Reproduce verbatim the part of the listing that opens with the line containing "1067x584 pixels. At" and closes with the line containing "pyautogui.click(x=1365, y=187)", both lines included.

-- START OF Materials provided --

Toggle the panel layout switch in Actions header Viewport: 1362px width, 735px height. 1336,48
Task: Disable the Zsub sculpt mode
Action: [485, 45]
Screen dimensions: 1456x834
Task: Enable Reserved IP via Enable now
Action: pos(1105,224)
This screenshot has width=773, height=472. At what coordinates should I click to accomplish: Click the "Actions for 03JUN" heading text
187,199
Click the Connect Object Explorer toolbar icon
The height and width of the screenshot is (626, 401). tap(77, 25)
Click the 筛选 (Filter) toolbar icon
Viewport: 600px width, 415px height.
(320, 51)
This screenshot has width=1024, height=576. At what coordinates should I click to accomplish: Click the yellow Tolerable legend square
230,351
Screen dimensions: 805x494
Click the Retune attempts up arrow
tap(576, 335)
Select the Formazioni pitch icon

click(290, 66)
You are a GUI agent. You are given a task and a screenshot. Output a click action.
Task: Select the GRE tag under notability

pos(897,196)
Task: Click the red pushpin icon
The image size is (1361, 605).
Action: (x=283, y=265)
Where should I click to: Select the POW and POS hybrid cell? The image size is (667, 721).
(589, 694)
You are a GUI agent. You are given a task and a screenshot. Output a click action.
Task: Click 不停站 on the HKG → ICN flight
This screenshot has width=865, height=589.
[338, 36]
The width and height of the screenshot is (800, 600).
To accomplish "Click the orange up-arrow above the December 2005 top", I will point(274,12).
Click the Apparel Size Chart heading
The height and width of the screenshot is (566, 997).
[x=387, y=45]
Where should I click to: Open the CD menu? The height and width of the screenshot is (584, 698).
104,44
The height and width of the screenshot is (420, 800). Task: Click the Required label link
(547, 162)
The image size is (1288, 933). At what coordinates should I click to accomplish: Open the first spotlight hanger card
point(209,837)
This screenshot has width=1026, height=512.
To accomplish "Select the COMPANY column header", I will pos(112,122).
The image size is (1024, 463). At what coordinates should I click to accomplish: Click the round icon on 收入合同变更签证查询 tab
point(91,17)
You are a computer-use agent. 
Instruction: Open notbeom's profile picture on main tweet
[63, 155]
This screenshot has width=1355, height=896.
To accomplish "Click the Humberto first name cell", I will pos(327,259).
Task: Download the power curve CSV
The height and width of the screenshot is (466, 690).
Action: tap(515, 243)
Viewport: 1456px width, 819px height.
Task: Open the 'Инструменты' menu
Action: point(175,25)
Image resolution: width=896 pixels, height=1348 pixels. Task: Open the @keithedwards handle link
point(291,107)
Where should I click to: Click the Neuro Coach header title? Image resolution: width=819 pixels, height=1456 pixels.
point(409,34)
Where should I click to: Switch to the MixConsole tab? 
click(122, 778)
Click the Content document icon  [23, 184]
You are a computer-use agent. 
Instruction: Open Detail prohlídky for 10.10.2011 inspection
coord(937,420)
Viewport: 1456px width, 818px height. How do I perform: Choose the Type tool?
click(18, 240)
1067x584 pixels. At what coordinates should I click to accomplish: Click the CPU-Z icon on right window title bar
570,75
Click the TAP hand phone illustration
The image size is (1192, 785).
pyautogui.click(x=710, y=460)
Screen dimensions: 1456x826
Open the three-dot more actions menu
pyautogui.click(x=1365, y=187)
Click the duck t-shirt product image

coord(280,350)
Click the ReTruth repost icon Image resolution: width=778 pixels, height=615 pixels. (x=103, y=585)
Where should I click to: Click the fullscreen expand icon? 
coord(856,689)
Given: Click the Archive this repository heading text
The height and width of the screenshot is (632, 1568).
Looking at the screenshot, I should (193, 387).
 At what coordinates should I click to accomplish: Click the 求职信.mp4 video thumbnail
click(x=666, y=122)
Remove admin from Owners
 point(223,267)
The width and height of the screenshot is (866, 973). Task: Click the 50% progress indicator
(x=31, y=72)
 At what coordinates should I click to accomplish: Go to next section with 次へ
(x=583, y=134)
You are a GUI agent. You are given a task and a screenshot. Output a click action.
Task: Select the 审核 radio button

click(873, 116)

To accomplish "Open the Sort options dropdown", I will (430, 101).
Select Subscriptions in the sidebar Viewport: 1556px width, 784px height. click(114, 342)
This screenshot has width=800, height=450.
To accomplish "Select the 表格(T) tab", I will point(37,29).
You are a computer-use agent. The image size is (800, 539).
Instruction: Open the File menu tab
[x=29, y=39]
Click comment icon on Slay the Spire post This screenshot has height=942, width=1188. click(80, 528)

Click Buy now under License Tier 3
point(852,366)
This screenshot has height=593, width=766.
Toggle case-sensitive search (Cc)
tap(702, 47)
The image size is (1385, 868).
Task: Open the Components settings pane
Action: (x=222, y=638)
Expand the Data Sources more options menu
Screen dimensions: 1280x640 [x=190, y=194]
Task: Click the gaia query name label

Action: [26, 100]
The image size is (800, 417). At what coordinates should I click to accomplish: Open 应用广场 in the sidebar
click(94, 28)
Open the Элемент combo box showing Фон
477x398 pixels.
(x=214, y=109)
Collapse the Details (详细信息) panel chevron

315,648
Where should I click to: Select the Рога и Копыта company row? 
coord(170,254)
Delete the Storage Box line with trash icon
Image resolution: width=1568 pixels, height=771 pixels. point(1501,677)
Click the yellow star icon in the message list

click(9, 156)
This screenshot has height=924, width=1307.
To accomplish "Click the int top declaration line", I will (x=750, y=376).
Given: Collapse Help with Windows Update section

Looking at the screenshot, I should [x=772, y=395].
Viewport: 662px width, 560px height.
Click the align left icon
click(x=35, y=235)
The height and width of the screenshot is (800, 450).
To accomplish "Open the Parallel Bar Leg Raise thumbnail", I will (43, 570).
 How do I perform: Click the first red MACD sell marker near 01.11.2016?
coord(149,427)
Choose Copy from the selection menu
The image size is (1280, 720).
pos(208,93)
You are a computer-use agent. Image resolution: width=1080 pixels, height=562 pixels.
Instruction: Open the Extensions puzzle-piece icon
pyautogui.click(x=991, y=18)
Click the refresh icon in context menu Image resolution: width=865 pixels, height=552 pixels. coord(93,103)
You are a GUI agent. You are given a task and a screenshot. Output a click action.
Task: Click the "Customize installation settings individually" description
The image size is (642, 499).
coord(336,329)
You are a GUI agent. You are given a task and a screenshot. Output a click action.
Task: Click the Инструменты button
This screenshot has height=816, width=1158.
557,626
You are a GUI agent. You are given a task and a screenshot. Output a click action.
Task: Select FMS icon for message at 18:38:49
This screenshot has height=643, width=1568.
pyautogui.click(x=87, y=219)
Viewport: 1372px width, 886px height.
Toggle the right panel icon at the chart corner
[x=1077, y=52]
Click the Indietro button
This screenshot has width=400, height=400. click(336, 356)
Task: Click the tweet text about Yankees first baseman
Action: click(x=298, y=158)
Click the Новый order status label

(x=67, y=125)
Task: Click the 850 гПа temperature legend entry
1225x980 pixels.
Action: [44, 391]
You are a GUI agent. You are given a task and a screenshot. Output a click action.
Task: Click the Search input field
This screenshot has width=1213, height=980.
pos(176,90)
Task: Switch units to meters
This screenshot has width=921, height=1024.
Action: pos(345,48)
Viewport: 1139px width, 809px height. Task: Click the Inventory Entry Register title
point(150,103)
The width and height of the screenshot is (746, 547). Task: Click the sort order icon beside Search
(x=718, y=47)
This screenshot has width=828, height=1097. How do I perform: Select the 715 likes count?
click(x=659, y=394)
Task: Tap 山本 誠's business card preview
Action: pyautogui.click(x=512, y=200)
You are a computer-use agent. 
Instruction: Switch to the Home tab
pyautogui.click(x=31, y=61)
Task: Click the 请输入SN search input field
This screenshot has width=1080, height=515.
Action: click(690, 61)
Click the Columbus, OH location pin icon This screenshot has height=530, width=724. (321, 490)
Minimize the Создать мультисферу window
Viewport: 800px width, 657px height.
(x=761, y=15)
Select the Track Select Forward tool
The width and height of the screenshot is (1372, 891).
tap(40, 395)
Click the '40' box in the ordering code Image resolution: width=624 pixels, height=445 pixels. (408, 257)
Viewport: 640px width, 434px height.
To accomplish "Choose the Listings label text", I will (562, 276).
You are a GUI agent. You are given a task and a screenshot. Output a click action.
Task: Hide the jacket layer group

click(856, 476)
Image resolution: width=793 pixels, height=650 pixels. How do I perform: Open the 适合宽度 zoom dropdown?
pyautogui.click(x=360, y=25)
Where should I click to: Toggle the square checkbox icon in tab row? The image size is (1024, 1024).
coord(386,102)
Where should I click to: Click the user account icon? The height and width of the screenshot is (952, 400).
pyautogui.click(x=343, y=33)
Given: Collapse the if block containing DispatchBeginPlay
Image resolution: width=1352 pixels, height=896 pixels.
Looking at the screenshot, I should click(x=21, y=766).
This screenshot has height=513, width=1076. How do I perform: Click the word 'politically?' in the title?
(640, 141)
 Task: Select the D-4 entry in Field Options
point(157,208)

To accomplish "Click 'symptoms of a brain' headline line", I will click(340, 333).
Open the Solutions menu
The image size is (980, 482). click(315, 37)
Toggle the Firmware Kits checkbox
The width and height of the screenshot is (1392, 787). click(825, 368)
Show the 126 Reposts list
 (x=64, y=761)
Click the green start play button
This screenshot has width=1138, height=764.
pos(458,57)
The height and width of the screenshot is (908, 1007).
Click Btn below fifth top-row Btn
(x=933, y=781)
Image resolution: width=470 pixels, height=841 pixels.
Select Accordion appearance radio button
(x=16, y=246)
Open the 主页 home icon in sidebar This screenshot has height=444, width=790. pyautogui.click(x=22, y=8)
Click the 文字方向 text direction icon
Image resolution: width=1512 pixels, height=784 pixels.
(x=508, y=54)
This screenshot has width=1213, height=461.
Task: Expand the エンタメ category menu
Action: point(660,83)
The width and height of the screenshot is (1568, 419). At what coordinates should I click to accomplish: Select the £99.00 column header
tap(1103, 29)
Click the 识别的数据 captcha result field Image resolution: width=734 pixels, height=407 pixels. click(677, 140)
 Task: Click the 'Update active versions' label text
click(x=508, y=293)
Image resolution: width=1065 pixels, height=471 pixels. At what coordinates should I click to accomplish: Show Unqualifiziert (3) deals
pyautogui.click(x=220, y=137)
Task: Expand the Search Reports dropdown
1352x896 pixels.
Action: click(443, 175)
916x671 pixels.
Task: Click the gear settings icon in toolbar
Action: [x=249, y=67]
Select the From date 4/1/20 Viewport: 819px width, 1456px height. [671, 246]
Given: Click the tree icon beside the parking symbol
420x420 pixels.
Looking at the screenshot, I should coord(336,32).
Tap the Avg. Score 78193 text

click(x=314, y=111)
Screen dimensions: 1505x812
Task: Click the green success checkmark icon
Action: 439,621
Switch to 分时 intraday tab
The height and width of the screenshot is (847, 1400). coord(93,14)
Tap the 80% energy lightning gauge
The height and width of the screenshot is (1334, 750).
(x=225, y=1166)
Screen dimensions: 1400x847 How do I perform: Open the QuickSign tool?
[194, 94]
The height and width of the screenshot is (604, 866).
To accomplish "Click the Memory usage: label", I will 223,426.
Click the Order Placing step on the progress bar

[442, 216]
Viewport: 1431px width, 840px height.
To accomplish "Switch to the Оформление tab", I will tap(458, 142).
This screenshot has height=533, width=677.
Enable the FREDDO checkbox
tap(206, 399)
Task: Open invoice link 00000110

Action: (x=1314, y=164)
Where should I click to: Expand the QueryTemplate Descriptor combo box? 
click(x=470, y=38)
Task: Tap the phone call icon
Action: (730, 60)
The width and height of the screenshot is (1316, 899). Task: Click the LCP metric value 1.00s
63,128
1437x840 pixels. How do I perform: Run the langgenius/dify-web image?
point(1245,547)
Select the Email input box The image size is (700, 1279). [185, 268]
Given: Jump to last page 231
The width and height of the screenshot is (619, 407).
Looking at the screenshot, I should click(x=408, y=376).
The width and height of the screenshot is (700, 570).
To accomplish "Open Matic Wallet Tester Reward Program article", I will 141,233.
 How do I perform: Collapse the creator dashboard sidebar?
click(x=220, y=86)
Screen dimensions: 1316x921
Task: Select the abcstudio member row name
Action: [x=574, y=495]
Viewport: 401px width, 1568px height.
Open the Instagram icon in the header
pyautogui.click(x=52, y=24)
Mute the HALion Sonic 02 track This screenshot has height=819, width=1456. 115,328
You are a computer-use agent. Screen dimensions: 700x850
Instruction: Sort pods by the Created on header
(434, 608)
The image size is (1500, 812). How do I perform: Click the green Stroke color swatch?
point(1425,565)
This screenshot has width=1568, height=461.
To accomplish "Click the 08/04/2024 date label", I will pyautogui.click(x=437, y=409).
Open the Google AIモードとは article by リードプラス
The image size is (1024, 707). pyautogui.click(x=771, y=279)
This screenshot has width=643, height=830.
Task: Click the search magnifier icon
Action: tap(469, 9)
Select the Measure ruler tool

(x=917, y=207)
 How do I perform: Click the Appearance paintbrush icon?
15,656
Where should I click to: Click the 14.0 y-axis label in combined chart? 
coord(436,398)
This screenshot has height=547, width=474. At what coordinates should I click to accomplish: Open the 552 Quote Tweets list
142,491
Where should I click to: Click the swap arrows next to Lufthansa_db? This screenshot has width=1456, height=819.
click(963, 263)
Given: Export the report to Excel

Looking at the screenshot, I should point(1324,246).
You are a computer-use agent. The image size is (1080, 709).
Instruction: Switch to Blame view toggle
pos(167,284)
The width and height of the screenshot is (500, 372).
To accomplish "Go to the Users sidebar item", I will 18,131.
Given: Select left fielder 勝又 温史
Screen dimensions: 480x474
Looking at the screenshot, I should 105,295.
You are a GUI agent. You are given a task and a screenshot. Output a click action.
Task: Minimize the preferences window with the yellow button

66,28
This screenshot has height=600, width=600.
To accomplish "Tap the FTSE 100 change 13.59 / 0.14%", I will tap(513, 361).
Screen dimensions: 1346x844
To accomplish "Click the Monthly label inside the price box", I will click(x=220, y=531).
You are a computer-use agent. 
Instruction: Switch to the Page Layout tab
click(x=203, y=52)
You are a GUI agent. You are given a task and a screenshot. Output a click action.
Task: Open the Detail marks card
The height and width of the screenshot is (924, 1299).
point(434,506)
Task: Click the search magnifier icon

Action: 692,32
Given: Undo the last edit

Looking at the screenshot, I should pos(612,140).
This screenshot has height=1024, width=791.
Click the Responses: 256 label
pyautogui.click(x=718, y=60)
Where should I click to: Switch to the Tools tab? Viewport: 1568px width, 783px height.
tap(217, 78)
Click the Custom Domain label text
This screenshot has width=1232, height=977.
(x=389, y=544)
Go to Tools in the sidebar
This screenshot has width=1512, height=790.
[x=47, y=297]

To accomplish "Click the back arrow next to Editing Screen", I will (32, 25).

-- END OF Materials provided --

#### Full response
1067x584 pixels. At what coordinates should I click to accomplish: Click the CPU-Z icon on right window title bar
570,75
Click the TAP hand phone illustration
The image size is (1192, 785).
pyautogui.click(x=710, y=460)
Screen dimensions: 1456x826
Open the three-dot more actions menu
pyautogui.click(x=1365, y=187)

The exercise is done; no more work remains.